However, using a Blackstone griddle top, one is actually cooking a on flat hot surface.
That means any poured foods like mixes or sauces are going to be affected by gravity if the griddle is not level, a common problem that might be due to positioning or warping over time.
No surprise, folks might be interested in wanting to know how to fix the problem so they can focus on cooking versus chasing streams flowing off the uneven griddle.
Blackstone Griddle Top Not Level
The most common problems causing an uneven griddle top will include damage, an uneven base surface, or an improper installation of the griddle assembly.
The best way to confirm if the griddle is indeed out of balance is to use a leveling tool, the same one folks use for construction. Just lay the level tool on a clean part of the griddle surface.
The bubble inside the green viewer should be in the middle or close to it. If not, and leaning to one side, the griddle surface is confirmed unlevel.
If you don’t have a level tool, then simply take a cup of water and pour a bit on the griddle surface. If level, it should stay put.
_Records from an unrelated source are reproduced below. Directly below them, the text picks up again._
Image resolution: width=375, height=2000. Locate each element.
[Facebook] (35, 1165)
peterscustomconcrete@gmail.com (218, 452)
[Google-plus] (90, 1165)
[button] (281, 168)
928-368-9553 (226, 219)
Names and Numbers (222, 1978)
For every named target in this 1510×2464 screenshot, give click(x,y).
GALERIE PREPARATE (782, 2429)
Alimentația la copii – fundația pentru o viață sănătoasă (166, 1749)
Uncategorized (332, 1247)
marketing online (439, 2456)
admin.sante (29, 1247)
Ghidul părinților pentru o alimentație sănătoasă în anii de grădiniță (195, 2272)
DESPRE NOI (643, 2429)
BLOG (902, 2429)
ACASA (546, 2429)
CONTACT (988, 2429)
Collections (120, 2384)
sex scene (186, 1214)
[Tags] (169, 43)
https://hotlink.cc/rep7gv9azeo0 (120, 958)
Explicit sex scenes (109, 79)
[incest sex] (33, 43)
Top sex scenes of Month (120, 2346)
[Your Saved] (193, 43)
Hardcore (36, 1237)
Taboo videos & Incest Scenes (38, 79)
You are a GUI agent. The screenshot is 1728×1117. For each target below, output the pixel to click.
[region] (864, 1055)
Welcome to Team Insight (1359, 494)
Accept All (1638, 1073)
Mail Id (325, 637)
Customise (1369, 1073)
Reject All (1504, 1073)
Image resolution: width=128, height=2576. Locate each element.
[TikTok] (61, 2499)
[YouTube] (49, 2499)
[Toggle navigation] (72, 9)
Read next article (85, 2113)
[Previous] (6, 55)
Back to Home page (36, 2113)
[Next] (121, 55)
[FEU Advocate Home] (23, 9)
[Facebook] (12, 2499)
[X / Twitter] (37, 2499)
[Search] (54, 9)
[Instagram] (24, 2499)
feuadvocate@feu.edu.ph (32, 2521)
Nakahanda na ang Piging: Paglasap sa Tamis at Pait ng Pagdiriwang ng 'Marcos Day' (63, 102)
If out of balance, the water will start making a path for the edge of the griddle.
Why is my Blackstone Griddle Top Not Level?
Again, the three big reasons tend to be heat warping, damage or incorrect assembly.
The latter one usually isn’t very common if folks bought their griddle pre-assembled already. The fourth issue is the surface underneath. Usually, this last one can be fixed.
Just simply relocate the griddle to a place where the floor or surface is far more level than where it was at. Again, just using the water or level tool test, you will know pretty quick if the new location works or is also a problem.
How to Level a Blackstone Griddle
Of course, if the griddle can’t be moved and the issue is simply the surface it is on, then propping up one of the sides slightly could fix the problem very quickly. If there’s enough room to reposition the griddle, that may help as well.
The easiest materials to work with for propping would be cardboard or wood. Both provide a stable surface if wide enough for the wheels that sit on them.
Just place an additional layer underneath until things balance out, checking with the level tool each time.
As long as the griddle is stable, you should be in a pretty good position to cook without a problem. Remember, you don’t want the griddle to be wobbly.
The last thing anyone should end up doing is trying to grab the griddle while working on it. You’ll end up burning your hand or arm not realizing the surface is extremely hot.
What Does an Unloved Blackstone Griddle Top Affect?
So, unfortunately, some griddles don’t get very good care. They get banged up, stored wrong, heavier equipment is stored on top of them, or they heated too far and the surface warped.
Any of these situations and their related problems creating cooking issues trying to use the griddle again.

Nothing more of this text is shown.